Provided information:
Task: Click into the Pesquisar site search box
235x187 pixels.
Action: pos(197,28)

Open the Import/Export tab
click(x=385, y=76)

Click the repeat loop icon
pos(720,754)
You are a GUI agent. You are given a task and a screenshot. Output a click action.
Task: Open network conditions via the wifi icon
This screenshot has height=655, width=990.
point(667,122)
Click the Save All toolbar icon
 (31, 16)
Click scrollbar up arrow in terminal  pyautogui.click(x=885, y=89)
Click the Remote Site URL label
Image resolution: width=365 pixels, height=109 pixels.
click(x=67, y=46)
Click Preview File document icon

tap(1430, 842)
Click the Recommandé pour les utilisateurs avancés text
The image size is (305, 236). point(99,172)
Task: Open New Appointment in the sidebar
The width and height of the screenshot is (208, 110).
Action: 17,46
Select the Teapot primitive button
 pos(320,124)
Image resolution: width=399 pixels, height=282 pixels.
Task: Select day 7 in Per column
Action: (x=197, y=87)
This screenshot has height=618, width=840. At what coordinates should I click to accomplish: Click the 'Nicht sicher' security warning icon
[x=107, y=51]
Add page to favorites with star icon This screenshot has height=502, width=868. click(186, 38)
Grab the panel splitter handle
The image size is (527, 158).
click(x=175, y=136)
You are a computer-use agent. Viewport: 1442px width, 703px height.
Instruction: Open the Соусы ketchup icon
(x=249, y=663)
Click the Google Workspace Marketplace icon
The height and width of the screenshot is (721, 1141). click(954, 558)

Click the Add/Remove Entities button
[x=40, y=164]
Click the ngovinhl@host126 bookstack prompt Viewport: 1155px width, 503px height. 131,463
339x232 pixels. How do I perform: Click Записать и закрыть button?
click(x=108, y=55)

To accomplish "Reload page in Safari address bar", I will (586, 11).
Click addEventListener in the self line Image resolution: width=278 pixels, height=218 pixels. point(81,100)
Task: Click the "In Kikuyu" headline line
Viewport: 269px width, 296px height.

Goal: Reproduce the listing from its first line through the line containing "Action: (x=197, y=87)", inclusive, substituting "Cylinder" for "Teapot" and leaving everything else unchanged.

Complete answer:
Task: Click into the Pesquisar site search box
235x187 pixels.
Action: pos(197,28)

Open the Import/Export tab
click(x=385, y=76)

Click the repeat loop icon
pos(720,754)
You are a GUI agent. You are given a task and a screenshot. Output a click action.
Task: Open network conditions via the wifi icon
This screenshot has height=655, width=990.
point(667,122)
Click the Save All toolbar icon
 (31, 16)
Click scrollbar up arrow in terminal  pyautogui.click(x=885, y=89)
Click the Remote Site URL label
Image resolution: width=365 pixels, height=109 pixels.
click(x=67, y=46)
Click Preview File document icon

tap(1430, 842)
Click the Recommandé pour les utilisateurs avancés text
The image size is (305, 236). point(99,172)
Task: Open New Appointment in the sidebar
The width and height of the screenshot is (208, 110).
Action: 17,46
Select the Cylinder primitive button
 pos(320,124)
Image resolution: width=399 pixels, height=282 pixels.
Task: Select day 7 in Per column
Action: (x=197, y=87)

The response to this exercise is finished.